PUBLISHED: 08:59 09 February 2019 | UPDATED: 08:59 09 February 2019

Annie Boddey, co-founder of Action for Greyhounds, which is taking in a couple of resuce dogs from an notorious Chinese racetrack. File photo. 
PHOTO BY SIMON FINLAY

Annie Boddey, co-founder of Action for Greyhounds, which is taking in a couple of resuce dogs from an notorious Chinese racetrack. File photo. PHOTO BY SIMON FINLAY

Four greyhounds which lived through appalling conditions at a notorious Chinese racetrack are now on their way to happier lives in Norfolk.

Norfolk-based charities Action for Greyhounds and Kerry Greyhounds UK have each agreed to take on two of the 530-plus dogs that survived the Canidrome Greyhound track in Macau, which was closed in July last year. It was the only greyhound racing stadium in Asia.

Members of the groups will travel to Heathrow Airport on February 16 to pick up the dogs, which were all bred in Australia and exported to the Chinese racetrack.

A spokesman for the charities said: “The Canidrome greyhound track was branded as the deadliest greyhound track in the world over seven years ago when animal protection group Animals Australia were made aware of the awful conditions the greyhounds were kept in and the fact under-perfoming young greyhounds were killed there and no greyhound ever left the place alive.”
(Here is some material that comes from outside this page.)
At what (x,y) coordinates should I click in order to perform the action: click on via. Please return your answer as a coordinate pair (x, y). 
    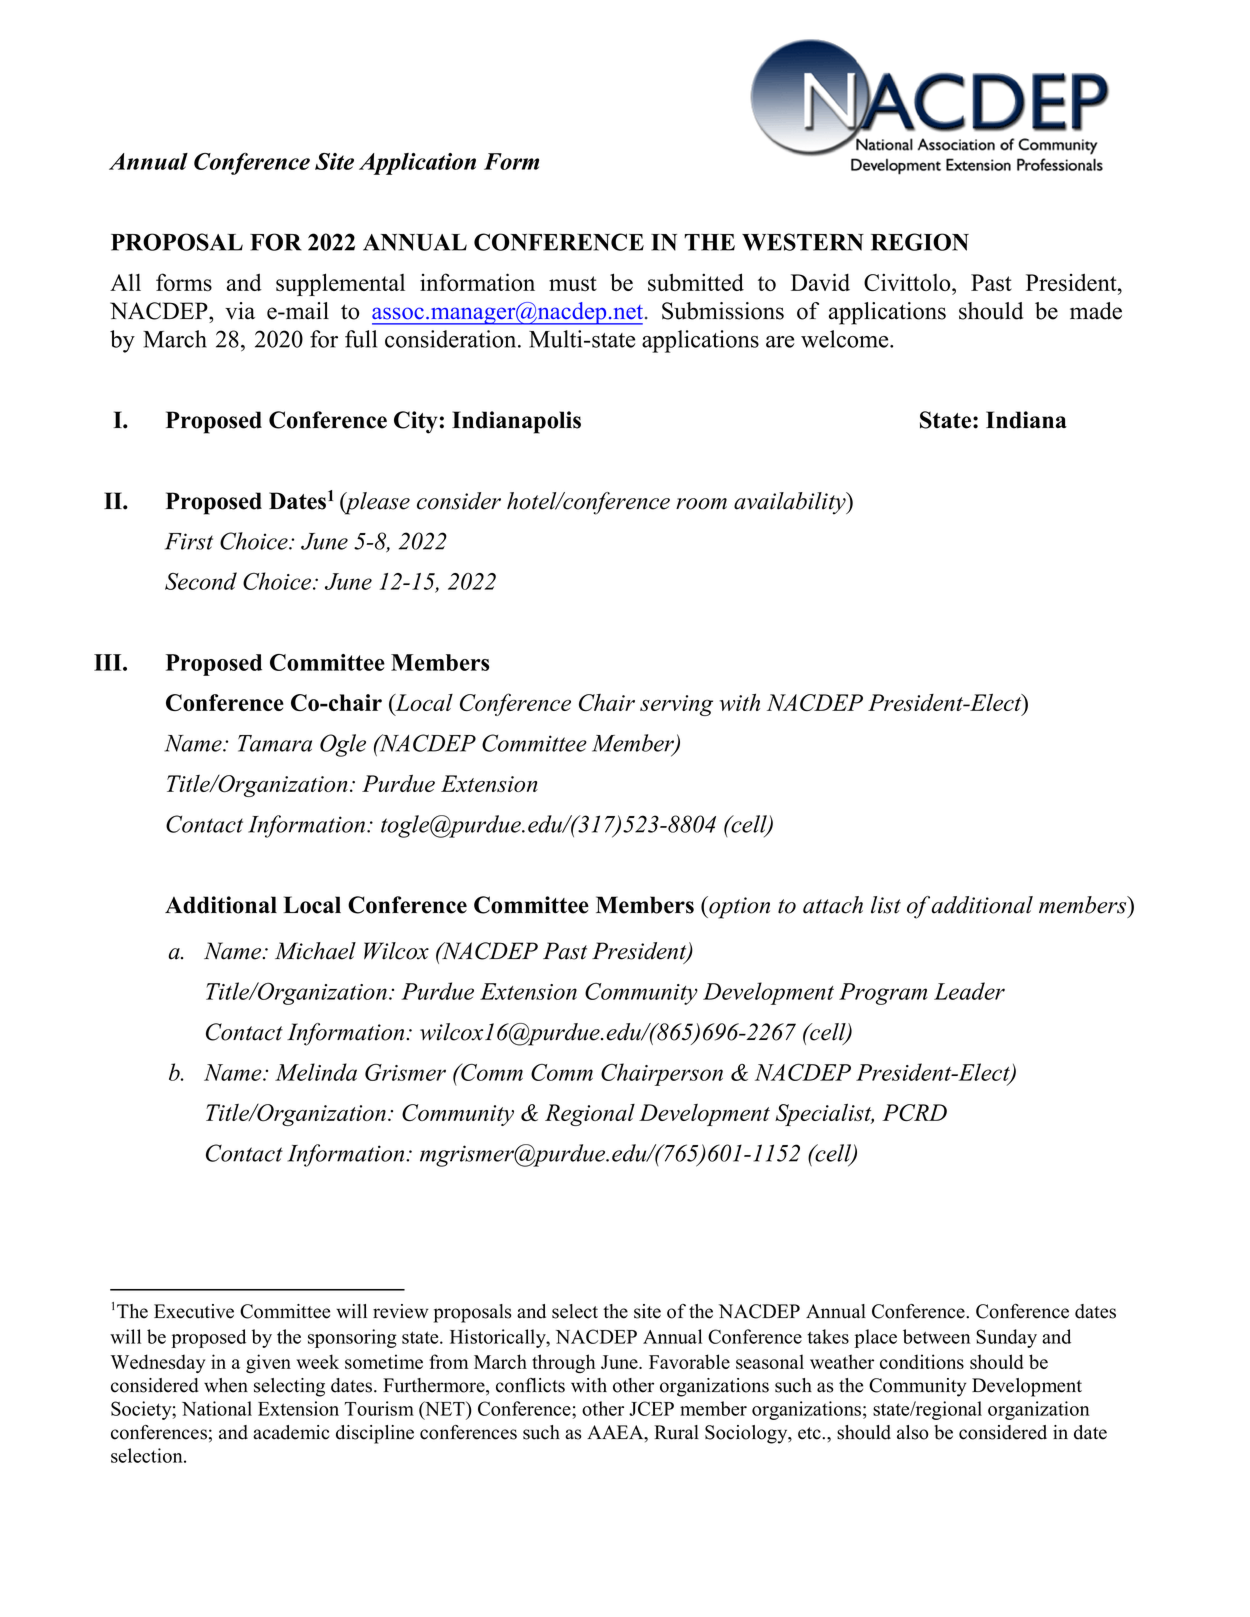
    Looking at the image, I should click on (240, 311).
The track was forced to shut after an investigation from Animals Australia and the Anima Macau Animal Rescue Sanctuary.

The spokesman said: “The plan was to save the greyhounds left alive by turning the premises into a rescue centre where the greyhounds could be cared for by volunteers.

“As greyhounds are large dogs it would not be possible to get many adopted locally, so a mass campaign was set up and bona fide rescues worldwide were asked to pledge to take into their care as many greyhounds as they were able to.

“Action for Greyhounds and Kerry Greyhounds UK were happy to help in a small way by pledging to take two each.”

The spokesman said the canines could look forward to better times in the UK, and would eventually go up for adoption.

He said: “February 16 will be the first time our greyhounds have trodden on grass and will go on to experience so many other new things.

“They will be going into experienced foster homes, where they will be carefully socialised and introduced to so many new experiences and will learn what it is to live a life as much loved family members.

“In the future they will be ready to go up for adoption where they will live what we hope to be many happy years.”